🤖 AI Summary
This study addresses the frequent occurrence of medication errors in clinical trials by proposing an interpretable risk stratification framework to identify high-risk protocols prior to trial initiation, enabling proactive quality control. For the first time, the approach integrates structured pre-startup data and unstructured protocol text through a multimodal architecture: XGBoost models structured features, while ClinicalModernBERT processes free-text content. Multimodal fusion is achieved via late fusion combined with post-hoc probability calibration. The resulting model achieves an AUC-ROC of 0.862, and the calibrated risk categories demonstrate strong alignment with actual high error rates, validating the efficacy of this straightforward yet effective multimodal integration strategy.
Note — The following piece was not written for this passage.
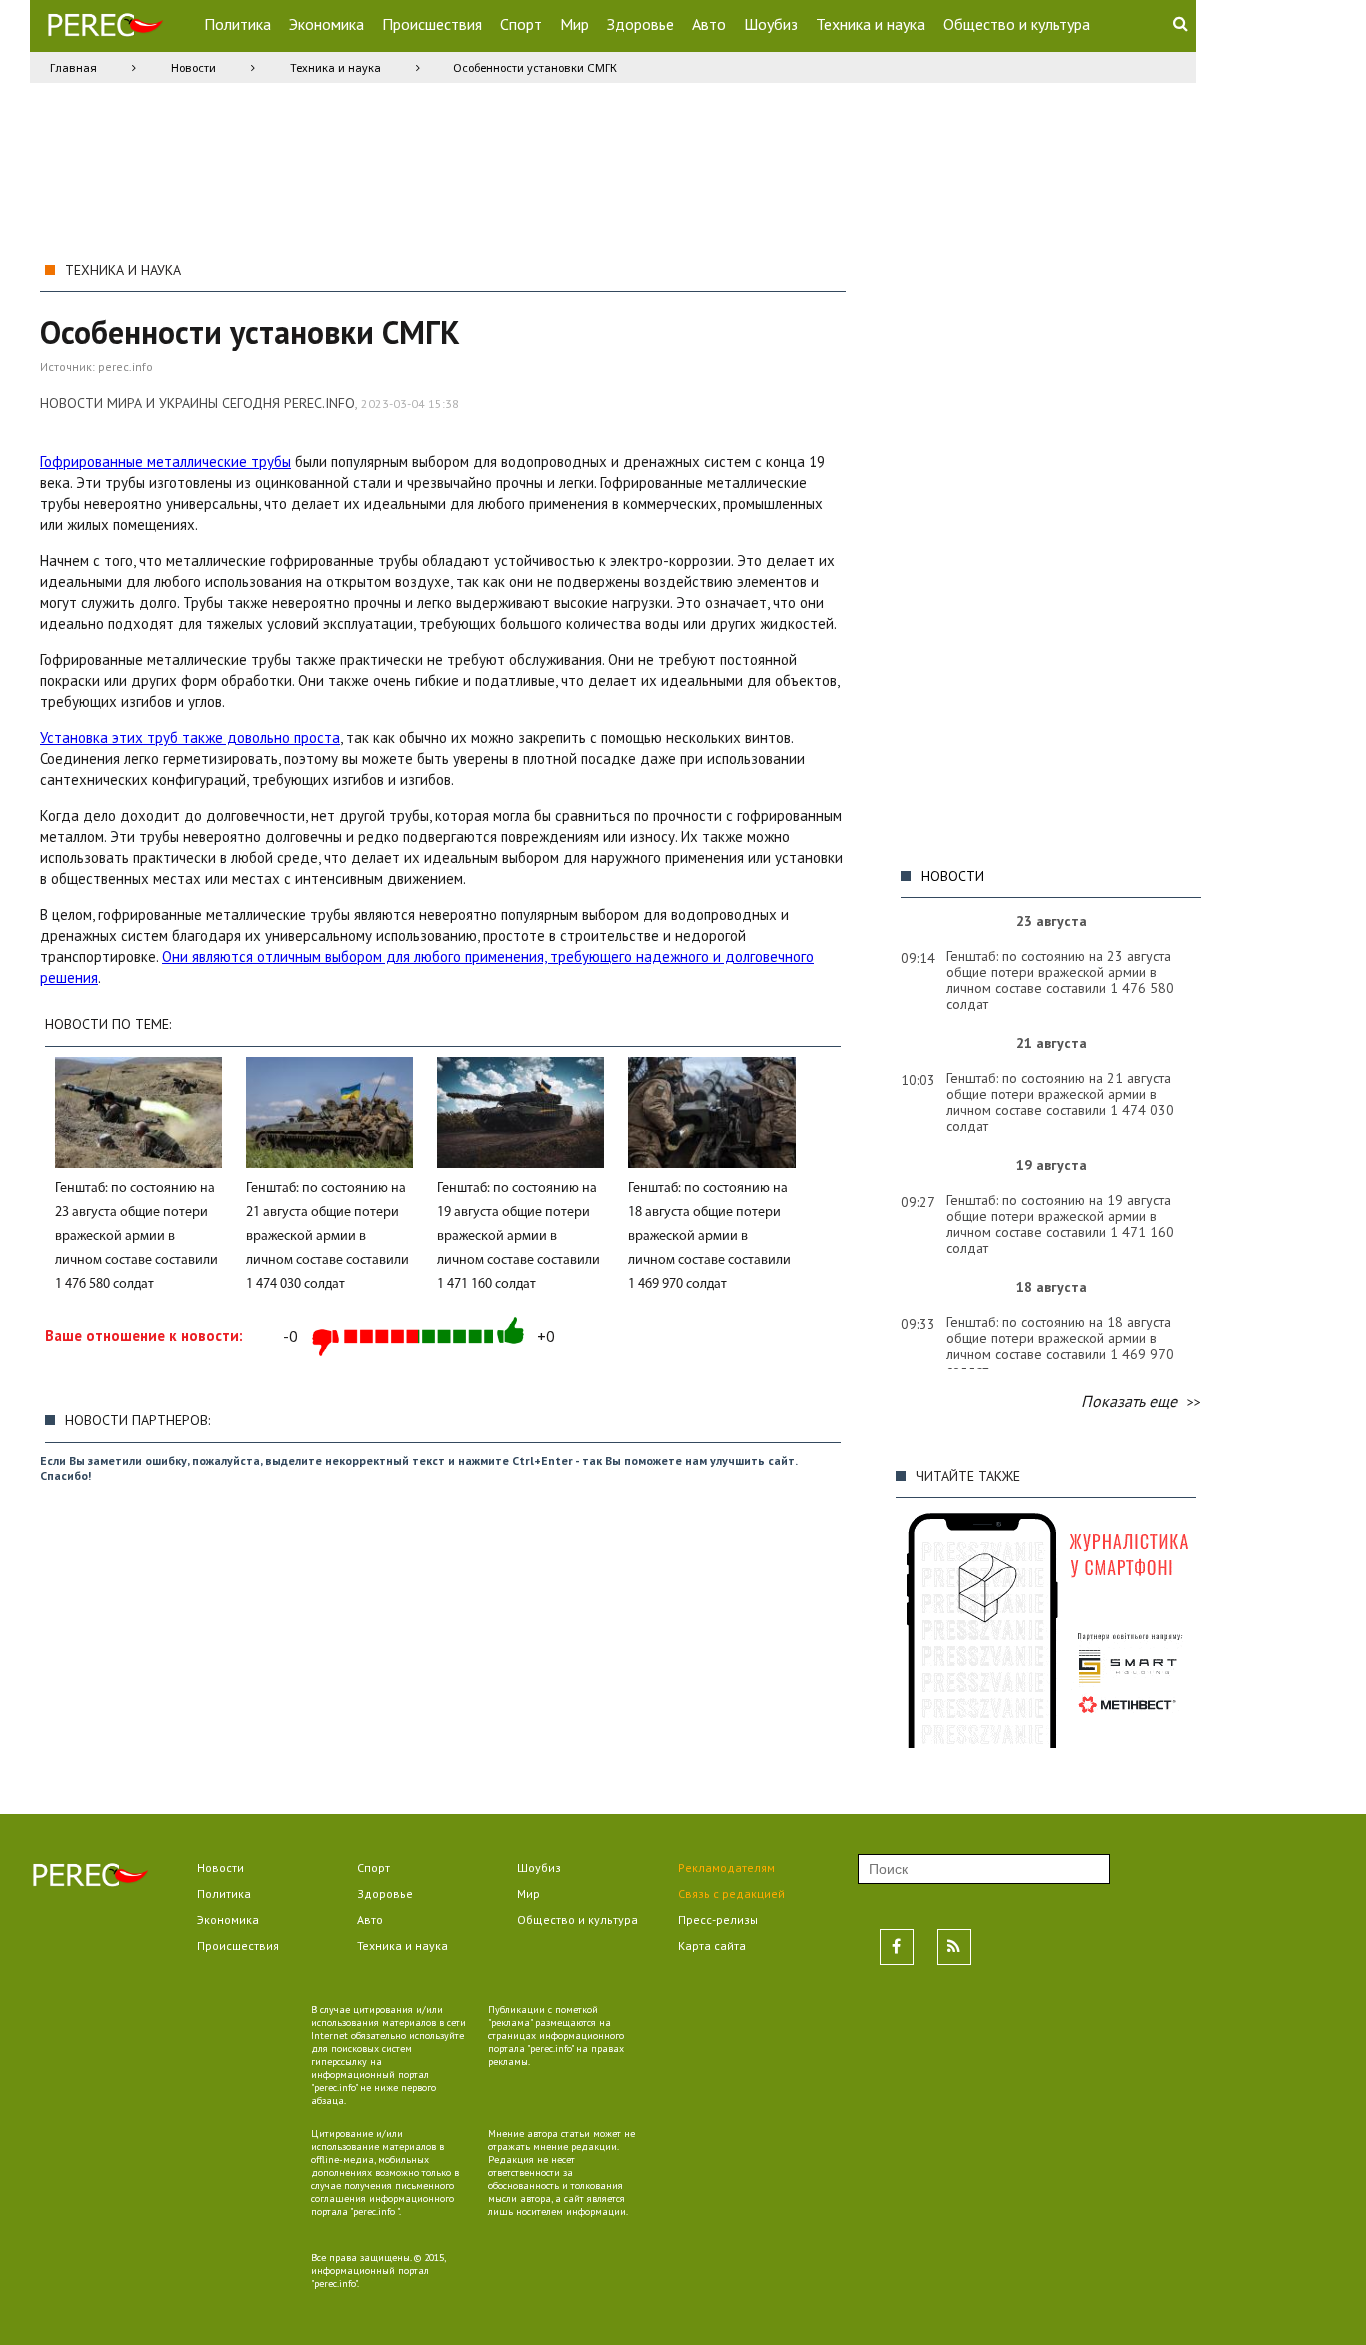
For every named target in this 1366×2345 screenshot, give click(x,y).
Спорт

This framework provides a reliable foundation for early intervention in clinical trial management.
📝 Abstract
Objective: The objective of this study is to develop a machine learning (ML)-based framework for early risk stratification of clinical trials (CTs) according to their likelihood of exhibiting a high rate of dosing errors, using information available prior to trial initiation. Materials and Methods: We constructed a dataset from ClinicalTrials.gov comprising 42,112 CTs. Structured, semi-structured trial data, and unstructured protocol-related free-text data were extracted. CTs were assigned binary labels indicating elevated dosing error rate, derived from adverse event reports, MedDRA terminology, and Wilson confidence intervals. We evaluated an XGBoost model trained on structured features, a ClinicalModernBERT model using textual data, and a simple late-fusion model combining both modalities. Post-hoc probability calibration was applied to enable interpretable, trial-level risk stratification. Results: The late-fusion model achieved the highest AUC-ROC (0.862). Beyond discrimination, calibrated outputs enabled robust stratification of CTs into predefined risk categories. The proportion of trials labeled as having an excessively high dosing error rate increased monotonically across higher predicted risk groups and aligned with the corresponding predicted probability ranges. Discussion: These findings indicate that dosing error risk can be anticipated at the trial level using pre-initiation information. Probability calibration was essential for translating model outputs into reliable and interpretable risk categories, while simple multimodal integration yielded performance gains without requiring complex architectures. Conclusion: This study introduces a reproducible and scalable ML framework for early, trial-level risk stratification of CTs at risk of high dosing error rates, supporting proactive, risk-based quality management in clinical research.